Your instructions: Each line in these records that contains "above" counts once. Give the number only.

** Opening Material for the task block **

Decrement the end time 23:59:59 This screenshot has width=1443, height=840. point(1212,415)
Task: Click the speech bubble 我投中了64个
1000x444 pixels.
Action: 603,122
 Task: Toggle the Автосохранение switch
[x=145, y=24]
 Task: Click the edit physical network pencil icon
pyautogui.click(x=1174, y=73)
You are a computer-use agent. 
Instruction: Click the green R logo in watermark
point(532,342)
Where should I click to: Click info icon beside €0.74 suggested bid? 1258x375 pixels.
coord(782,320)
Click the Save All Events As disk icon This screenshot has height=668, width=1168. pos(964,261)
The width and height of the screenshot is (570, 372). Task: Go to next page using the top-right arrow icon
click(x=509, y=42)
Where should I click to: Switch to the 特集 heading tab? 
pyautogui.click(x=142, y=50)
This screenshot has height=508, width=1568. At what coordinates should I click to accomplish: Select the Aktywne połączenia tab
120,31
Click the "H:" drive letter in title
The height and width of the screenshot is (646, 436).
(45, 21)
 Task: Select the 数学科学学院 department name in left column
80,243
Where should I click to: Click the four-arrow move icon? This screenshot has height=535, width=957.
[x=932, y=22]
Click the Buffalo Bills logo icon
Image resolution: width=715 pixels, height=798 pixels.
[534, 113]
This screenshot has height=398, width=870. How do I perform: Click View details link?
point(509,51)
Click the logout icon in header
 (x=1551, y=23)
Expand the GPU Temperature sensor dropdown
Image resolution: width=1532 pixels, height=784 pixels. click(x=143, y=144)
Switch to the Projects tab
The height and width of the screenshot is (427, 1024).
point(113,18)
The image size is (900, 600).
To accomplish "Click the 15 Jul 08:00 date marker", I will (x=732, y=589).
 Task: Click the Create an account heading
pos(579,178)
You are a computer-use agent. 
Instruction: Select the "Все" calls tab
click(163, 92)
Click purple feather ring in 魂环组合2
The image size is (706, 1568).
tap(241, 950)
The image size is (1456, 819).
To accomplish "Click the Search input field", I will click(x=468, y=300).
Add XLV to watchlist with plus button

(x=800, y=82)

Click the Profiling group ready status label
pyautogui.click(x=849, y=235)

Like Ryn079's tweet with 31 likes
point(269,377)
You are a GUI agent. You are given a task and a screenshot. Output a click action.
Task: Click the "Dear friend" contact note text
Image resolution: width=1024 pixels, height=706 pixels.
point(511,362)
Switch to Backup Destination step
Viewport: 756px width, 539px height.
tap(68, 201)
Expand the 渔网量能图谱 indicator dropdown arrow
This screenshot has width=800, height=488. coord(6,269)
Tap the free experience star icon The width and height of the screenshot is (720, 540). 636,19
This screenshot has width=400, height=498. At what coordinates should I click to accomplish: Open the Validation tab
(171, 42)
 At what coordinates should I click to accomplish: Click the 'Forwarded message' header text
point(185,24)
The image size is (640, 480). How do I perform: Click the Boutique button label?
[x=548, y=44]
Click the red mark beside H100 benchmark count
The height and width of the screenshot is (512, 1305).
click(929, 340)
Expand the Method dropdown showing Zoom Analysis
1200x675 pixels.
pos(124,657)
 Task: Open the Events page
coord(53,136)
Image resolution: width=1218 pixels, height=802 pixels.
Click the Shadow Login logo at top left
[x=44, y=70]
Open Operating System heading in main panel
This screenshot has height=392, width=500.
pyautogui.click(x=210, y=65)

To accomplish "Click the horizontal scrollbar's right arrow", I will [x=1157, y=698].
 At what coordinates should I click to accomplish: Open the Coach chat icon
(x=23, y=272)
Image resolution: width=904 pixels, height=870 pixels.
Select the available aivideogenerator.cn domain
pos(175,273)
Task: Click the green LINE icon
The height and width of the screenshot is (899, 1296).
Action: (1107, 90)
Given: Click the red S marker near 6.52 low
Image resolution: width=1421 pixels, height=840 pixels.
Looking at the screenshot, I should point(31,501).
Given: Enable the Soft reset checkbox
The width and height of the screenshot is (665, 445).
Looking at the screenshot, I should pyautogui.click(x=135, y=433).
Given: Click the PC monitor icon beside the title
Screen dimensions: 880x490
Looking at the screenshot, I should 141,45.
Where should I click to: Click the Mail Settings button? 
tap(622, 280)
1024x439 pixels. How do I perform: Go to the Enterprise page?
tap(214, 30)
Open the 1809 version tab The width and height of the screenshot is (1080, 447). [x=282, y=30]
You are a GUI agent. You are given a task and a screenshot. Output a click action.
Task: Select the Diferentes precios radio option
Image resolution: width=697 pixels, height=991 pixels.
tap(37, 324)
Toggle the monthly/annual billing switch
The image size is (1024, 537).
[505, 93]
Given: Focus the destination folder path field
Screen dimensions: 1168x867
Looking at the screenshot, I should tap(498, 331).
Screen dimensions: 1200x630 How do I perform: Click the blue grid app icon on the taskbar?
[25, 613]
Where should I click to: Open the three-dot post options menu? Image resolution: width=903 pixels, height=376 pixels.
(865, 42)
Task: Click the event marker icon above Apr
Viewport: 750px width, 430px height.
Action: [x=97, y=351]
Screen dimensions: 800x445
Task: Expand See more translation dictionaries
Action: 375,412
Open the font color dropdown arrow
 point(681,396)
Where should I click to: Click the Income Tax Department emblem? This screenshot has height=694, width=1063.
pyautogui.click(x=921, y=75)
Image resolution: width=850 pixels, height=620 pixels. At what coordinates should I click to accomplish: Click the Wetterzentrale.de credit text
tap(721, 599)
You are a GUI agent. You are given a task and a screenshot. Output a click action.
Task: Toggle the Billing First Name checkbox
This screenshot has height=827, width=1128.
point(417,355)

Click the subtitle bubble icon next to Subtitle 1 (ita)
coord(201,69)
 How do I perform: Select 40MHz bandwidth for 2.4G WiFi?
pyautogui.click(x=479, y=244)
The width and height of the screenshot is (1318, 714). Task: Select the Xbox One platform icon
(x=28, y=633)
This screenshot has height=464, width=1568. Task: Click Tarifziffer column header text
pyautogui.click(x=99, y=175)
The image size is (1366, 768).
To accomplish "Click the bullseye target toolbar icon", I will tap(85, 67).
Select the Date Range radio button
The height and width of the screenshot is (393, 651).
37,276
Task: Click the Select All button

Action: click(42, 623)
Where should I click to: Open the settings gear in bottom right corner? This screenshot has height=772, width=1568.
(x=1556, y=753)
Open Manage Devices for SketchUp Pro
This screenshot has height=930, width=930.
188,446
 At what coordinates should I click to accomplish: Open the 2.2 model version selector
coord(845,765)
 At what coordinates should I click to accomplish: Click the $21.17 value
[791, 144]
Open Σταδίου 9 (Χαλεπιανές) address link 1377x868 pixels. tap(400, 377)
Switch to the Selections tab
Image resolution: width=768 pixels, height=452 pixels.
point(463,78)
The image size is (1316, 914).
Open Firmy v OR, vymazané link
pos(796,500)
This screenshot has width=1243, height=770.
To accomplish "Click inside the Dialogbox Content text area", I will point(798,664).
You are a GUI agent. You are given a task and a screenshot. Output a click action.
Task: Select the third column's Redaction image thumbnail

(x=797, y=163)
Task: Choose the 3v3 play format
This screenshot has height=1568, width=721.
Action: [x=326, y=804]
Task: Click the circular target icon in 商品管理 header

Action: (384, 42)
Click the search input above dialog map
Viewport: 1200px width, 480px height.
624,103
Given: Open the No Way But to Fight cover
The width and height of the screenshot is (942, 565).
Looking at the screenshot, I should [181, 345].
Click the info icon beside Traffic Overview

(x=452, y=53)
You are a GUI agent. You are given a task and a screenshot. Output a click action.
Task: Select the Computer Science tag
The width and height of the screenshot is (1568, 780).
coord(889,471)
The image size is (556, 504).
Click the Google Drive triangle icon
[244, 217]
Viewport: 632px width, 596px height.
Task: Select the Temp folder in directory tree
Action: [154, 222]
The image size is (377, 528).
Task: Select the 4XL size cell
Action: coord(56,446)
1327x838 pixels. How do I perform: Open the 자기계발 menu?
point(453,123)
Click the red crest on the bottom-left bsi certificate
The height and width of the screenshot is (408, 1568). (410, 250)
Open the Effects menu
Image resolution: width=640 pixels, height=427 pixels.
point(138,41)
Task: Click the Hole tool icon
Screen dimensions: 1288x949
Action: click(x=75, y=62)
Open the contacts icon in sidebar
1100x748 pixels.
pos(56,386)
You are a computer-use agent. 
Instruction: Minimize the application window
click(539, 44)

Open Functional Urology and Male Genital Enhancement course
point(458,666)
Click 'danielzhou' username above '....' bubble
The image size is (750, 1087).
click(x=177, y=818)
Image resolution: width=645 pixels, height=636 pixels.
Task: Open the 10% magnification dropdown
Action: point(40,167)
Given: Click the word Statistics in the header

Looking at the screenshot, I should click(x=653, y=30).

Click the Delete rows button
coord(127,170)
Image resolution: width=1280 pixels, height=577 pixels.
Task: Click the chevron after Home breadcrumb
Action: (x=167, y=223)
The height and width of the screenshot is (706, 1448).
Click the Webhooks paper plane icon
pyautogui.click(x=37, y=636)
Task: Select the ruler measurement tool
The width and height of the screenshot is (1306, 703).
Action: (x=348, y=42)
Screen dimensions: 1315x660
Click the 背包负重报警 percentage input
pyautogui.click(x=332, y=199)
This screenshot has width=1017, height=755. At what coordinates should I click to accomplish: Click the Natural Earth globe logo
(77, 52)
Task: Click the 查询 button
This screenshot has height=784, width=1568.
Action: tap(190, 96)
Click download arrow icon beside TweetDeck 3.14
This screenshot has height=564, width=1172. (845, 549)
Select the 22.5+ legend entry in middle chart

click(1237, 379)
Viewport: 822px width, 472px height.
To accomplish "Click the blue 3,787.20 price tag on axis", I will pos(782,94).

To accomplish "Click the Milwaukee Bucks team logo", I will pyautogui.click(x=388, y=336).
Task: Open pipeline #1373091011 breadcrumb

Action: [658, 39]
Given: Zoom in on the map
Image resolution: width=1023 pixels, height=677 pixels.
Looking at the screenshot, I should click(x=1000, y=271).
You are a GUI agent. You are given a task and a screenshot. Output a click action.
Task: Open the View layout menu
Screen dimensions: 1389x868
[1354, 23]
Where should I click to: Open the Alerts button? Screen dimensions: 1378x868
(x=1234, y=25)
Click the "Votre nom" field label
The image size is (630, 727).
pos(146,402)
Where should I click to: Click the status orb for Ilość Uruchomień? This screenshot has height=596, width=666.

** Closing Material for the task block **

Output for this task: 3